Many dogs have appeared in films and television shows over the years. But perhaps the most critically-praised canine for being an actual “actor” is Benji.

The original Benji’s real name was Higgins and he was rescued from a Burbank, California animal shelter by animal trainer Frank Inn, who was looking for a dog with a certain appeal and potential. He wanted to adopt from a shelter to raise awareness for homeless animals. Higgins was a mixed breed whose origin was unknown but seemed to include schnauzer, miniature poodle and perhaps border terrier.

Higgins was “shared” in ownership with Joe Camp, a film and television director. Camp said he was fairly sure Higgins also had some cocker spaniel in his blood because of the way he liked to spread out on the floor with his back legs splayed – a common spaniel trait.  “There may have also been some Tibetan terrier in him, too,” Camp once said.

Higgins was born, to the best of everyone’s knowledge, in 1957. He had a successful career before becoming Benji, appearing as “Dog” in the hit television series “Petticoat Junction” in the 1960s. While he performed certain physical feats on camera, he gained popularity primarily because he showed real emotion in certain scenes.

When the series ended, Higgins was 11 and it seemed he would go into well-deserved retirement.  But three years later, Joe Camp created a film titled “Benji” centered around a dog who had a knack for being in the right place at the right time to help someone in need.  It was a demanding leading role but Camp knew just the “actor” to hire – Higgins.

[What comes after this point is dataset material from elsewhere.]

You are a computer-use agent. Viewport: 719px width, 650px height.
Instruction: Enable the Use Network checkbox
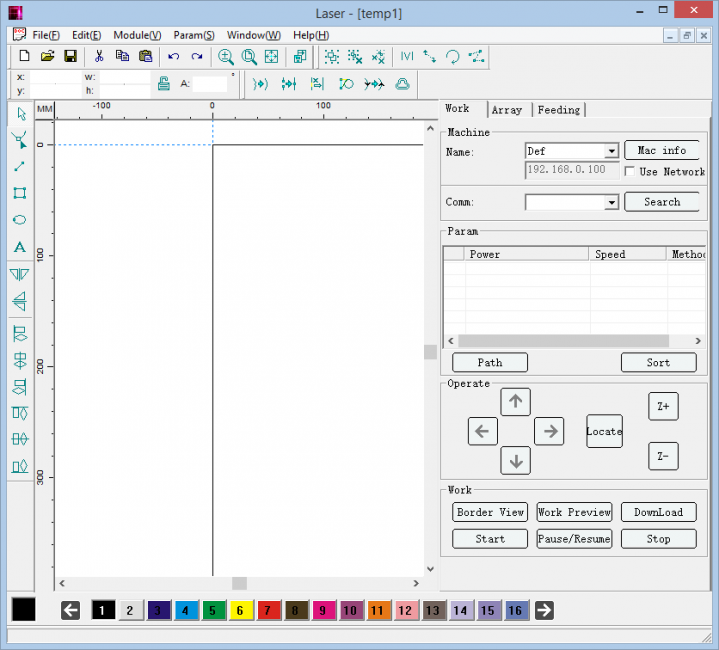[x=632, y=172]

The film shot to success in 1974 and Higgins was forever known as Benji from then on. Critics and fans marveled at how the little mixed breed dog carried the film, showing a wide range of emotions.  It was often said of him that while many dogs snuck looks at their off-camera trainers during a scene and performed ably but not remarkably, Benji could remember intricate physical blocking of a scene and instead of looking at his trainer, he interacted with his human co-stars.

Alas, at the age of 15, despite his fame, Benji retired once again. His daughter, named Benjean, assumed the role of Benji in the next couple of films, including “For the Love of Benji.” The resemblance was strong and the public accepted her in the role.  She was nearly as good an actor as her father but lacked quite the emotional range he’d had. Keen eyes might also have noticed she was slightly paler in color, with a softer texture of fur and a larger patch of white hair around her nose.

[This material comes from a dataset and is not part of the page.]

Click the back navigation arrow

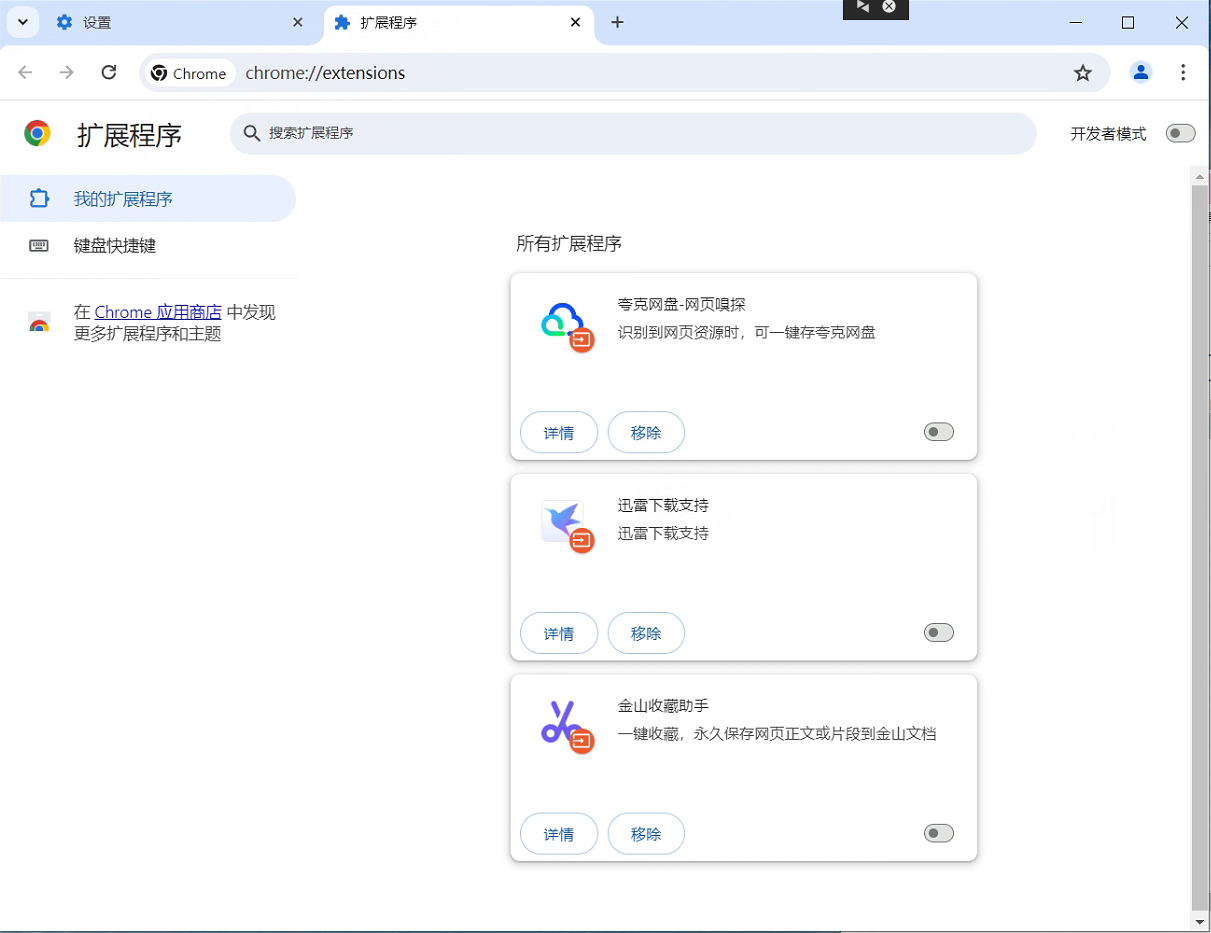pos(25,72)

In all, there have four Benjis.  A third (a male) enjoyed a brief career, appearing primarily on the book cover of Joe Camp’s memoir “Benji and Me.”

The fourth and current Benji was also adopted from a shelter – the Humane Society in Southern Mississippi.  This Benji is also female and starred in the most recent film, “Benji: Off the Leash!” in 2004.

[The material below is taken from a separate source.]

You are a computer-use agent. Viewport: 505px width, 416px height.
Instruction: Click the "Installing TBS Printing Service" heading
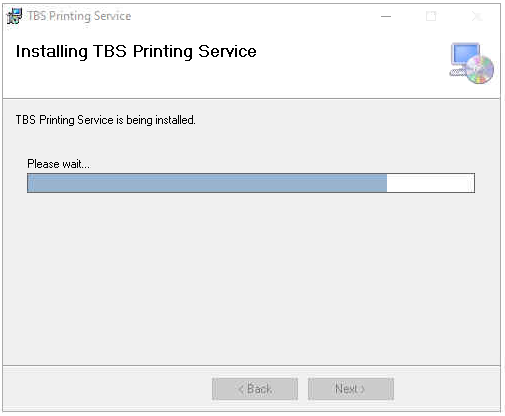[136, 52]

To date there have been six films and several television specials centered around the beloved canine character of Benji.  Oprah Winfrey once commented that Benji was her favorite on-screen animal.

One touching note: the first Benji (Higgins) passed away at the ripe old age of 17.  Frank Inn had him cremated and kept the ashes, with a plan in mind.  In 2002, when Inn passed away, the plan was carried out.  Higgins’ ashes were buried along with Inn, where they will remain together for eternity.